XRP's 'Bearish Skew' Persists Amid 10% Price Slide Following SEC Appeal and ETF Filing
- XRP fell 10% as renewed regulatory uncertainty overshadowed ETF optimism.
- XRP's call-put skew shows fears of an extended price drop.
XRP's {{XRP}} options market shows a greater risk of an extended price decline than renewed gains as renewed regulatory uncertainty overshadows Bitwise's ETF filing and weighs over the cryptocurrency's price.
On Monday, asset manager Bitwise submitted an S-1 form to the U.S. Securities and Exchange Commission (SEC), filing for an exchange-traded fund (ETF) that would invest in XRP. Bitcoin and ether spot ETFs, which debuted in the U.S. early this year, have pulled in billions of dollars in investor money.
However, to the dismay of XRP bulls, Bitwise's action was quickly followed by the SEC filing a notice of appeal to the Second Circuit Court of Appeals, pushing back against Judge Analisa Torres's two-month-old ruling that fintech company Ripple Labs did not violate programmatic sales to retail exchanges did not violate securities rules.
Four years ago, the SEC charged Ripple with selling unregistered securities after the platform sold $1.3 billion worth of XRP. While Ripple is a fintech company dedicated to building a global payments network, XRP is an independent digital asset for online payments and currency swaps.
Being categorized as security is widely seen as a bearish development in the crypto market, as securities are more tightly regulated than commodities and demand greater reporting and transparency by companies.

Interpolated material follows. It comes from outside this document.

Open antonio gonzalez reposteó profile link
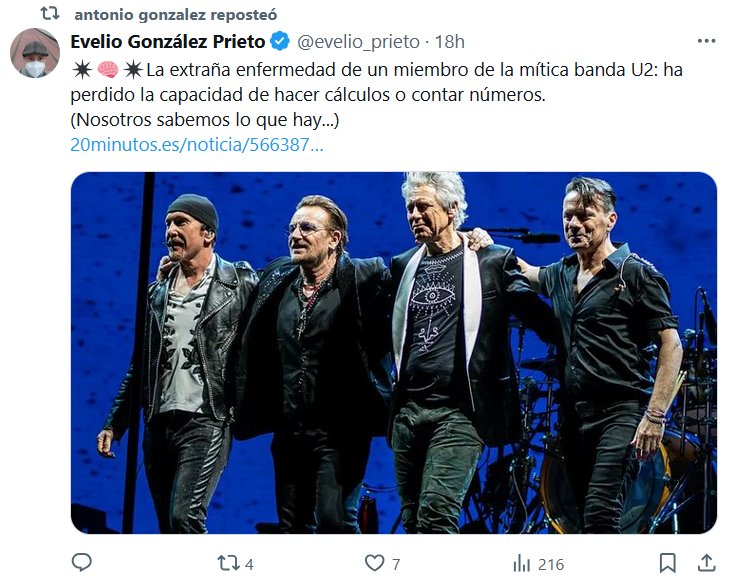The width and height of the screenshot is (732, 580). point(176,14)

As such, XRP has declined by 11% to 53.7 cents in the past 24 hours, taking the week-to-date loss to over 16%, according to data sources CoinDesk and Coingecko. It's the third worst-performing cryptocurrency among the top 100 coins by market value. Market leaders bitcoin and ether are down 0.5% and 3.7%, respectively.
Bearish options skew
Options traders on Deribit seem relatively more bearish on XRP than bitcoin and ether, according to the seven-day call-put skew, which measures the difference between call and put volatility (demand).
At press time, XRP's seven-day skew was -3.2%, a sign of bias for puts offering protection against price slides. BTC and ETH's seven-day skews were 0% or neutral and 2.8%, according to data source Amberdata.
Meanwhile, funding rates in the XRP perpetual futures market have turned positive, reversing the brief overnight negative flip, which represented a bearish bias.